Una de las razones por las que se originó el tabú a la analidad es lo que vulgarmente se conoce como “dolor del pasaje”, y sus consecuencias, verídicas o imaginadas; en efecto, atendiendo a la lógica del sentido común, si algo duele, es porque hace daño; tal es el punto de apoyo del razonamiento de monseñor Rivera. Siendo dolorosa y dañina para el sujeto receptor, viene a lugar pensar que consiste en una práctica “antinatural”; lo natural es entonces el coito vaginal.

Lo de las lesiones anales es un punto en el que tiene alguna razón el cardenal Rivera, aunque con una salvedad que me permito exponer con el debido respeto a Su Eminencia Reverendísima: la penetración por ese esfínter puede causar daño, en cuanto el instrumento sea descomunal o se lleve a cabo de una manera salvaje, sin seguir las reglas de Píndaro, tal como las dicta en su famoso poema a Ónfalo.

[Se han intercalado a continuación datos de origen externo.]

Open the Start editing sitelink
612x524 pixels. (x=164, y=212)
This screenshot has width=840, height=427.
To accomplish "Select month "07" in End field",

En lo concerniente a la antinaturalidad de la analidad, la perspectiva científica evolucionista lo ve de otro modo.

En la evolución de las especies la vagina es un órgano de muy reciente emergencia; en la etapa de aparición y desarrollo de nuestros remotísimos antepasados, los reptiles, el órgano de todas las especies existentes destinado tanto a expulsar los residuos alimenticios como a recibir el semen, fue la cloaca, por lo que en realidad el sexo anal viene ocurriendo desde muchos millones de años atrás; a la luz de esta evidencia resulta cuestionada la idea de su “antinaturalidad”.

El sexo anal fue práctica común y socialmente aceptada por las grandes civilizaciones antiguas de todo el mundo.

El comportamiento de penetración anal entre machos ha sido documentado en especies de animales altamente evolucionados; según especialistas del Museo de Historia Natural de Oslo, en unas mil quinientas especies animales, entre otros simios, cérvidos, cánidos, diferentes variedades de aves, cetáceos, bóvidos…; la observación sugiere con mucha fuerza que esa forma de la sexualidad podría estar determinada por la naturaleza, no por la cultura.

Por otra parte, tomemos en cuenta que la sexualidad humana tiene un propósito tan esencial como el reproductivo: la satisfacción anímico-sensorial, el placer, lo hedónico, recreativo o lúdico. En el pensamiento ilustrado moderno esta dualidad de fines de la sexualidad no se discute; no tiene uno que ser necesariamente hedonista ni mucho menos un depravado para admitir la analidad como un juego erótico perfectamente válido de una pareja. Más aun, creo que es una vigorosa tendencia de la sexualidad contemporánea, a partir del espacio que se le concede en los medios. Abruman los artículos elogiándola, promoviéndola y los que explican procedimientos para hacerla más placentera.

Finalmente, consideremos las evidencias históricas y etnológicas concernientes al sexo anal; fue práctica común y socialmente aceptada por las grandes civilizaciones antiguas de todo el mundo, lo mismo por los pueblos primitivos todavía existentes al margen de la globalización; los aborígenes no discriminaban entre hombres y mujeres y les asombraba la repugnancia hacia el acto de los europeos. Las aludidas evidencias son otra corriente que conduce a poner en tela de juicio el origen natural del tabú a la práctica en cuestión; muy en sentido contrario, parece serlo de la cultura, y no de la cultura en general, en cuanto característica esencial y distintiva de la especie humana, sino de las específicas configuradas en épocas relativamente recientes bajo la influencia de los pensamientos judeocristiano e islámico.

Quiero dejar bien claro que al meter baza en esta controversia obispal es ajeno a mi propósito inducir al lector a que salga vuelto loco por ahí clamando por una posesio per anus; simplemente pretendo poner el asunto de la analidad y demás aspectos de la conducta humana relacionados con ella, a la luz del conocimiento teológico y científico disponible.